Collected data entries
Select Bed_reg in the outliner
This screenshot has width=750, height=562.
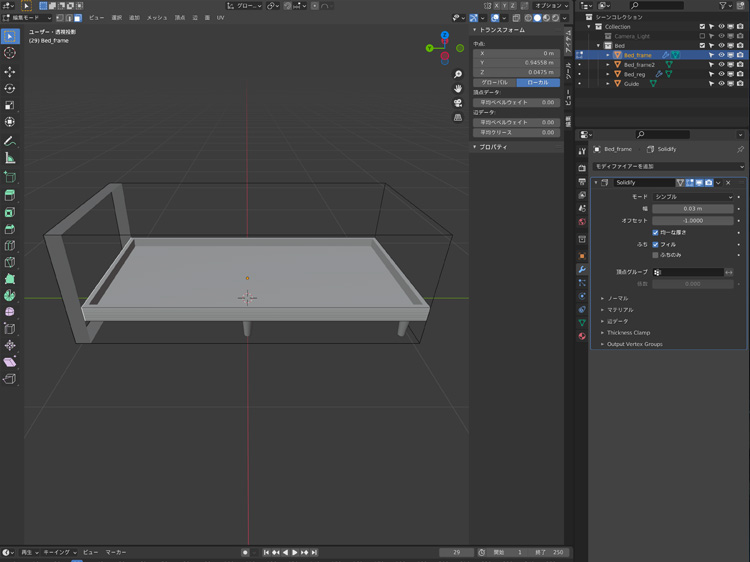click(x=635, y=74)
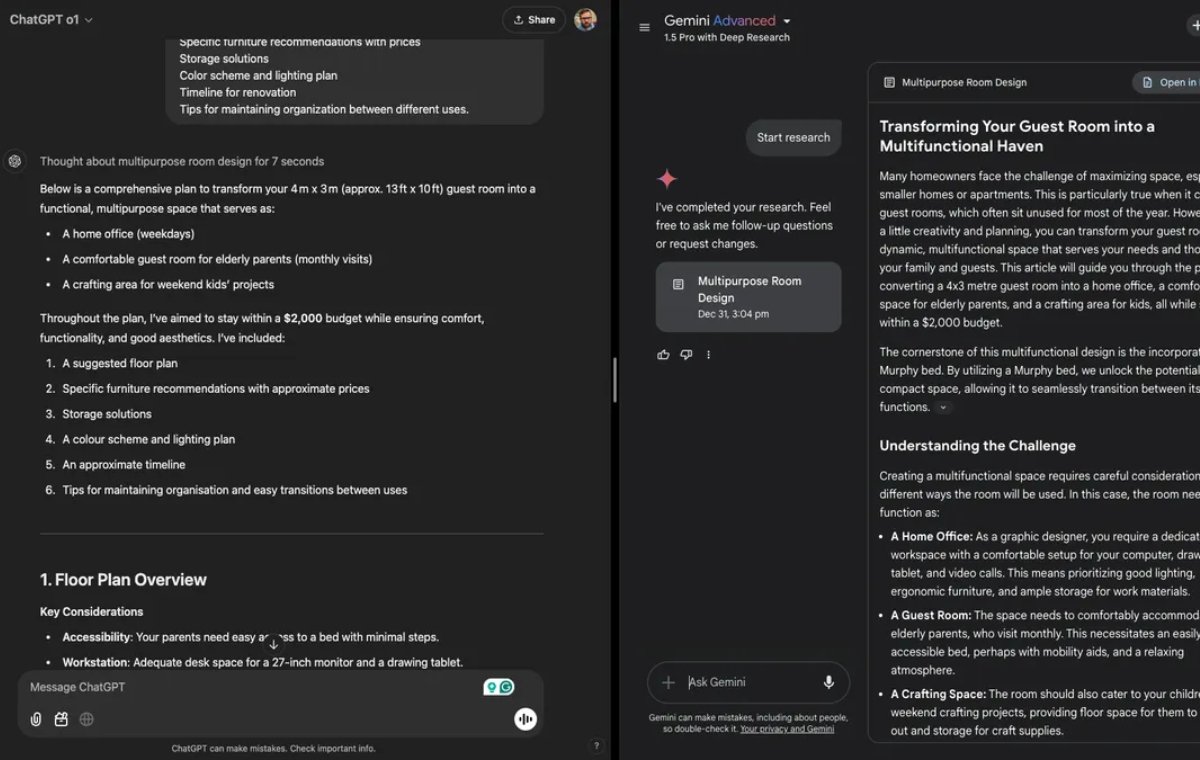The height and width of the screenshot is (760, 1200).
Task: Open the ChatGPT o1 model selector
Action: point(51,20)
* * *
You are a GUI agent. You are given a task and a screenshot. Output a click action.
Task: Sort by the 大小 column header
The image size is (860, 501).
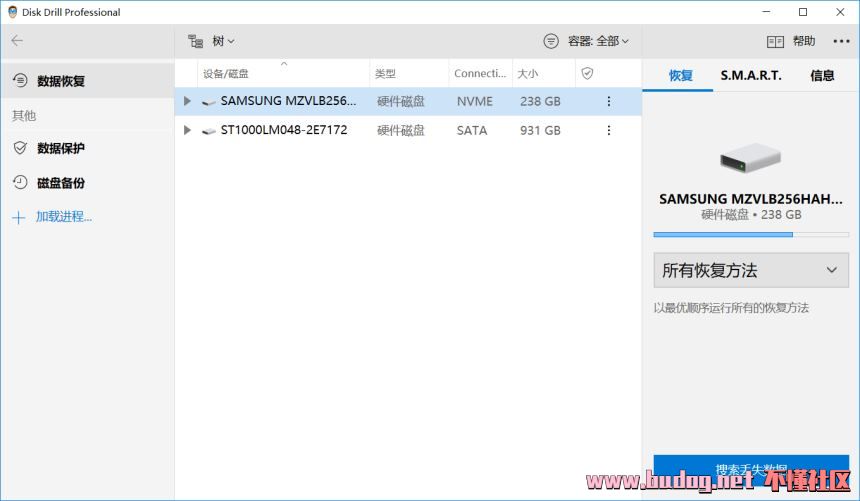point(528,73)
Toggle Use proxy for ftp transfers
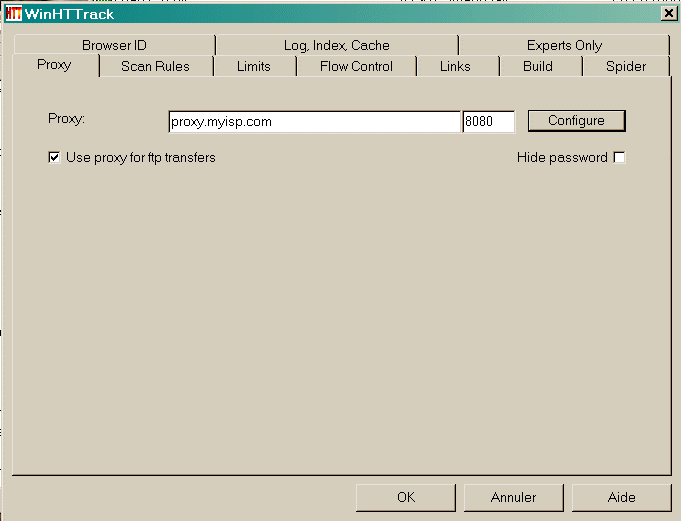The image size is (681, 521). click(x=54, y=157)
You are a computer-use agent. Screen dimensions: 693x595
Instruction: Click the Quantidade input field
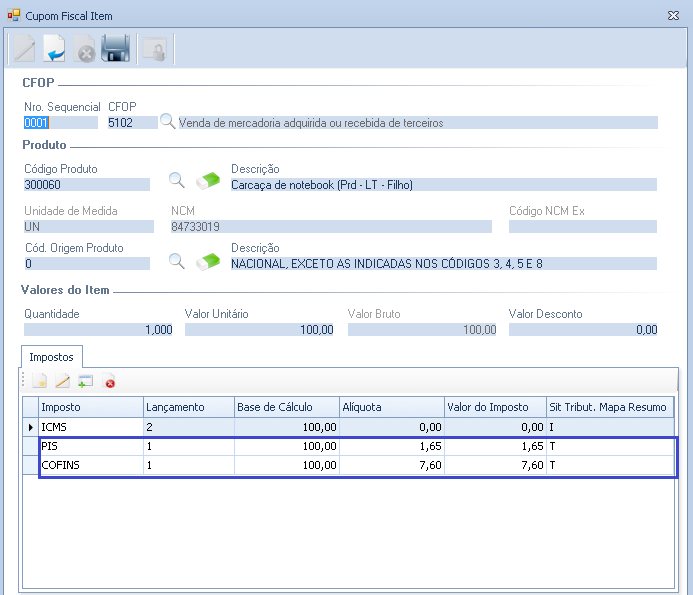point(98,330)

## Your objective
Leaving out each picture, repeat exactly the lines above from the one that contains "You are a GUI" through the one that contains "You are a computer-use".

## Answer box
You are a GUI agent. You are given a task and a screenshot. Output a click action.
Task: Sort by the 大小 column header
The image size is (860, 501).
point(528,73)
Toggle Use proxy for ftp transfers
The image size is (681, 521). click(x=54, y=157)
You are a computer-use agent. Screen dimensions: 693x595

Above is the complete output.